What units does this have? Time has two conditions here, so it's inappropriate to use "seconds" twice. What we have are seconds and traveled seconds. The former is the time during which energy is applied. The latter is the time traveled. E.G., it's a "distance" from the perspective of time travel. And since it's pretty much always true that increasing mass causes problems (and whenever "life" is involved, the inverse-cube-law is involved), I declare our fictional Chasly to have units of (sT * Kg3 / s2) because it's a form of acceleration (temporal acceleration dontchaknow) and it takes a lot of Chaslys to move a couch potato through time (prove me wrong OP!).
ETR = sT * Kg3 / s2
Now, what's important about ETR is that light, which is kinda massless1, experiences no forward time as it travels through the universe. Thus, the limit Kg as TST➝0 = 0. Photons have no temporal rest energy, which makes sense as they aren't experiencing time.
On the other hand, Couch Potatoes have substantial mass and definitely experience (if not notice) the passage of time. Thus, as TST➝1 (meaning a 1:1 correlation between time traveled and the time needed to travel it) the Temporal Rest Energy is equal to the mass of the Couch Potato cubed.
ETR = Kg3
Or, your average 150 Kg couch potato requires 3.375 mega-Chaslys just to experience the pleasure of watching TV.
Now, what does it take to stop the flow of time for that Couch Potato?
It takes a lot less for the couch potato to perceive time has stopped than it actually takes to stop time. So, "if it's truth you're interested in, Dr. Tyree's philosophy class is right down the hall." We're not interested in perception. We're interested in reality! (*cough*)
Newtonian Temporality demands that an equal and opposite force be applied. but what does that mean when we're dealing with time? We know our couch potato's temporal rest energy. Now we need to push against it. By applying -3.375 mega-Chaslys against the couch potato we are able to freeze said C.P. in place such that he/she/it isn't experiencing the passage of time. ET = 0, which is what we would expect since photons experience the same number of Chaslys and also experience no time. So far so good.

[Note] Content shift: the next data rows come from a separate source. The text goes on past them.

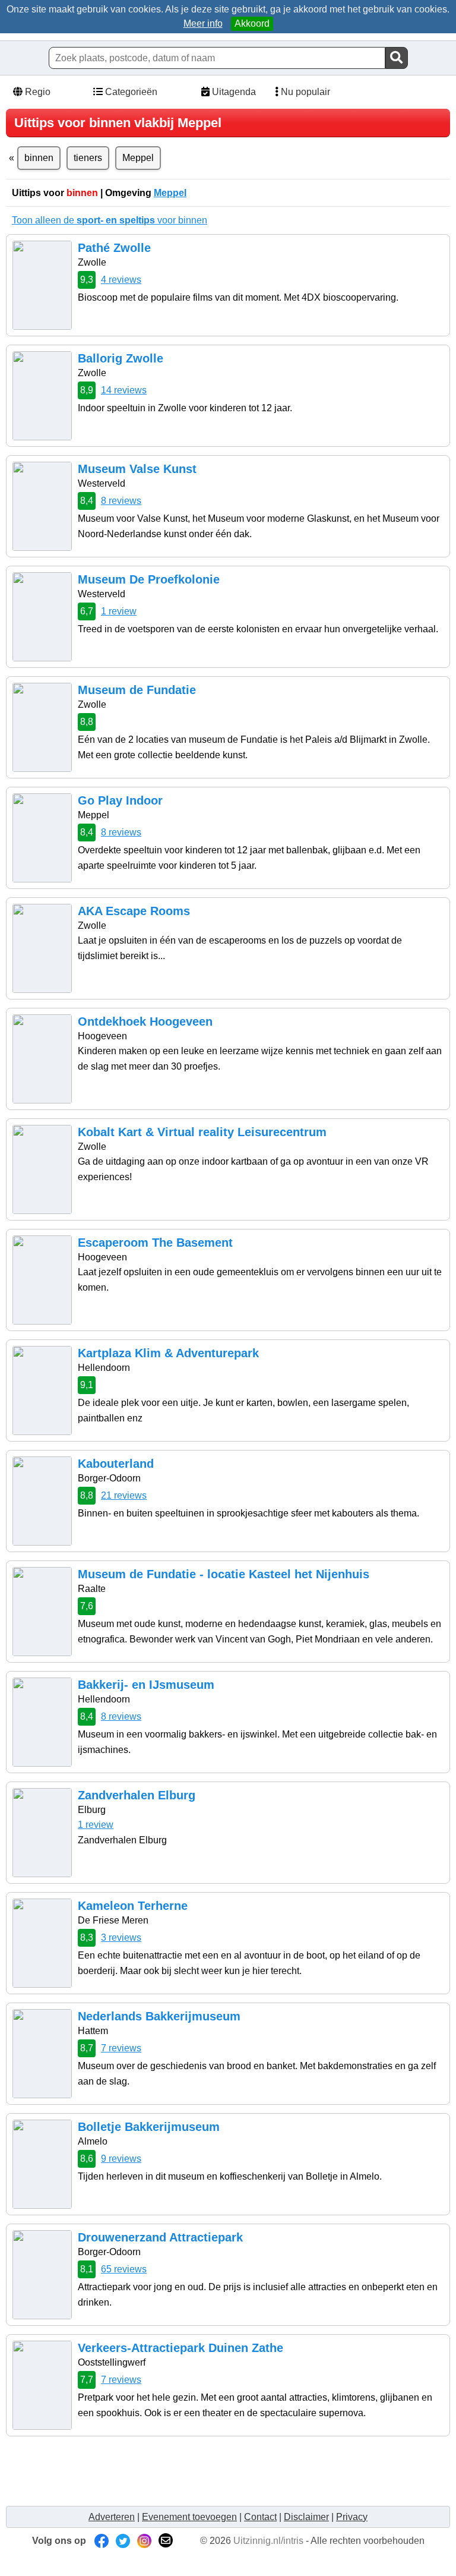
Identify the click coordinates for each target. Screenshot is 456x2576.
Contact (260, 2517)
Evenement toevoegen (189, 2517)
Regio (36, 92)
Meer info (203, 23)
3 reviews (121, 1937)
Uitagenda (233, 92)
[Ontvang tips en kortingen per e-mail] (165, 2541)
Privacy (352, 2517)
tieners (88, 158)
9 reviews (121, 2159)
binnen (38, 158)
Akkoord (252, 23)
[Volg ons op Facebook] (101, 2541)
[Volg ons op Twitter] (123, 2541)
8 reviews (121, 501)
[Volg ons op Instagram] (144, 2541)
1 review (119, 611)
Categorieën (130, 92)
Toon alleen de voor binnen (109, 220)
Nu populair (304, 92)
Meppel (138, 158)
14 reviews (124, 390)
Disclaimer (306, 2517)
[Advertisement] (228, 2471)
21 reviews (124, 1495)
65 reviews (124, 2269)
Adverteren (111, 2517)
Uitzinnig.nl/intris (268, 2541)
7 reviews (121, 2048)
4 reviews (121, 280)
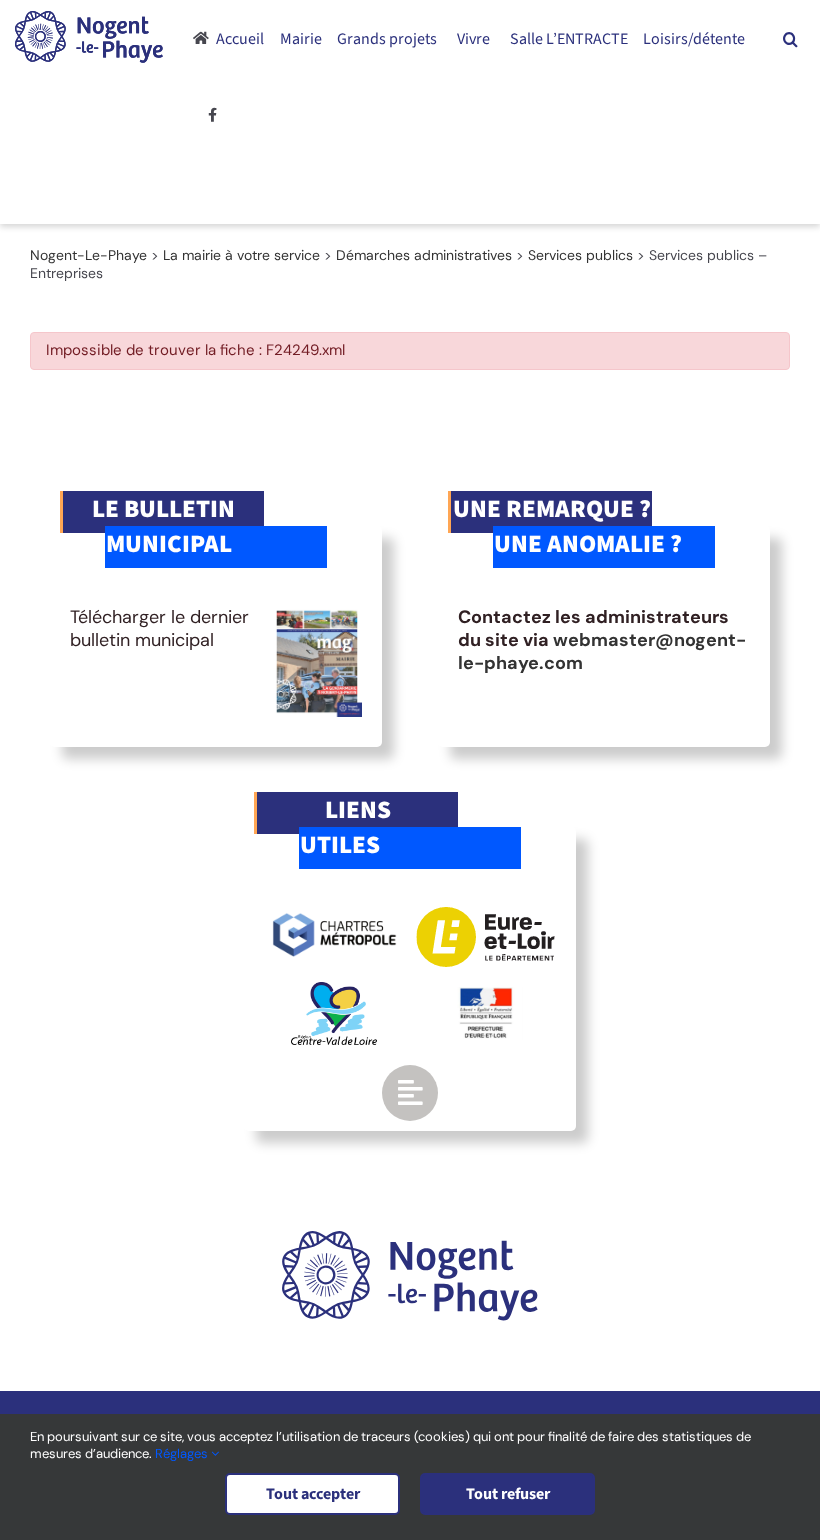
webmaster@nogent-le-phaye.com (602, 651)
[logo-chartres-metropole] (334, 916)
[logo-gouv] (486, 996)
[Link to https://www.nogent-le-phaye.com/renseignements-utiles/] (410, 1093)
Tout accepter (313, 1494)
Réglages (183, 1453)
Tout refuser (508, 1494)
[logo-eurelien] (485, 916)
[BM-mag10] (317, 615)
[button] (790, 38)
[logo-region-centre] (334, 991)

But what happens if we really try to move the mail?
Let's push our couch potato forward in time 60 seconds and take 4 seconds to do it!
ET = 60 * 1503 / 42 = 12.66 mega-Chaslys!
As we can see, the temporal energy needed to move through time increases the faster we want to do it! This simple reality can be proven by placing your head against a wall and trying to push through it. The faster you try to accomplish the goal, the more it hurts, thereby proving more Chaslys are required to move quickly through time.
OK, but did you answer the question?
I have no idea. I've been having too much fun. Give me a moment to check.... YUP! I think so! Except for calling the unit of energy the Chasly rather than Newton — which makes sense as it's a completely different type of energy, otherwise we'd call Coulombs, Newtons, and really confuse things.
1 No it isn't. But, we're into science fiction and compared to me, the couch potato, it's so small that we'll call it zero.